Heikle Themenstellungen

Dieser Ausblick scheint Peter Paul Berlange besonders zu gefallen: Die Sicht gen Urnersee
Man merkt, dass Clemens die Gegend um Brunnen recht gut kennt. So sind zahlreiche Gebäude und Lokalitäten wie das Badhüsli, der Waldstätterhof, der Ochsen, die Kleinstadt, das Edelweiss oder die Galerie am Leewasser Schauplatz des Romans oder werden zumindest in den Ausführungen Clemens’ genannt, zudem dürfen der Föhnhafen oder Brauchtümer wie die Fasnacht nicht fehlen. Des Weiteren hat die dorfbekannte Sage von der Spinnerin auf der Leewasserbrücke Einlass in der Geschichte gefunden, ebenfalls richtig ist die Tatsache, dass sich einige niederländische Staatsbürger in der Gemeinde niedergelassen haben. Gar namentliche Erwähnung findet die Galeristin Monica Amstad. Zudem beschreibt Clemens das Stehchrägeler-Image der Schwyzer in Ingenbohl-Brunnen äusserst treffend. Jedoch sind gewisse Textstellen auch heikel: So ist beispielsweise der Fakt erwähnt, dass der aktuelle Chefredakteur einer lokalen Tageszeitung seinen Wohnsitz in Brunnen hat. Clemens bringt hier seine Fantasie etwas unglücklich mit einer pikanten Fiktionalität ins Spiel und beschreibt im Buch, dass dessen Frau ein Verhältnis mit dem Pfarrer habe – was keineswegs mit der Realität übereinstimmt. Glücklicherweise war und ist Die Rache der Nachtspinnerin kein Bestseller, ansonsten hätte es ein kleines Donnerwetter gegeben.
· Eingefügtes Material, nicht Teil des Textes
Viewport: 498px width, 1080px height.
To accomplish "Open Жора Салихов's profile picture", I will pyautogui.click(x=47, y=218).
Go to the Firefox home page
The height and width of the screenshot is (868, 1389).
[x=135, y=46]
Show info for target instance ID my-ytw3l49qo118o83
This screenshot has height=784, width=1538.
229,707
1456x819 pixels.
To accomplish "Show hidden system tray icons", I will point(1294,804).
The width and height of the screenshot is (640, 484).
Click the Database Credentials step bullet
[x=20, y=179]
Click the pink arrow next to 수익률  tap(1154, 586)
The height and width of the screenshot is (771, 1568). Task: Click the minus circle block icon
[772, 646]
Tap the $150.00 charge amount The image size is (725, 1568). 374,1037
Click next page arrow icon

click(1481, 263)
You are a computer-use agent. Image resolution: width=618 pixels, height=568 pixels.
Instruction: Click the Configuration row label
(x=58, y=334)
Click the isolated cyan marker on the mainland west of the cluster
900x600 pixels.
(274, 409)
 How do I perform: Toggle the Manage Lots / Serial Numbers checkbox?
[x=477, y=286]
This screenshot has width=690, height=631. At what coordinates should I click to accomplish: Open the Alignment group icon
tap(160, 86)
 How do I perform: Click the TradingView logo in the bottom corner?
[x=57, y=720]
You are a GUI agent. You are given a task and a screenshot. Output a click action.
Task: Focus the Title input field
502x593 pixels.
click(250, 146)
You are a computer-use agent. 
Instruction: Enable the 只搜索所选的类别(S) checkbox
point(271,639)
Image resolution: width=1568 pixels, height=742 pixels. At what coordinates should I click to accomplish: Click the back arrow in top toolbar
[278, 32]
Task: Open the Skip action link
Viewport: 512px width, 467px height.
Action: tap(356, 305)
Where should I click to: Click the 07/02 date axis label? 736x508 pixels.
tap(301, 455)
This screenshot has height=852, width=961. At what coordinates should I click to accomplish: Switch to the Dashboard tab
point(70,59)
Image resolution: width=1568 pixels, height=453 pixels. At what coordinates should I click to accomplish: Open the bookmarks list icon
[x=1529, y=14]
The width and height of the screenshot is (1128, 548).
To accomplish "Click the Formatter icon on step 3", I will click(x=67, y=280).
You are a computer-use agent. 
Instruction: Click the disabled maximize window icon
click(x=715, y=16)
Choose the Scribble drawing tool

Auch hat die Brunner Bevölkerung im Buch kein gutes Image gefunden: Keine Ehepartner sind sich gegenseitig treu, ein Satz besagt sogar, dass alle geschlechtsreife Bürger Brunnens miteinander geschlafen haben. Eine zweite unglückliche Formulierung und eine ebenso zweiter unglücklicher Einfall von Clemens’ Fantasie, nur damit er im nächsten Satz wieder schreiben kann, dass das freizügige Auftreten gewisser Charakteren den biederen Brunner Christen sauer aufstösst. Diese beiden Beschreibungen sind doch paradox.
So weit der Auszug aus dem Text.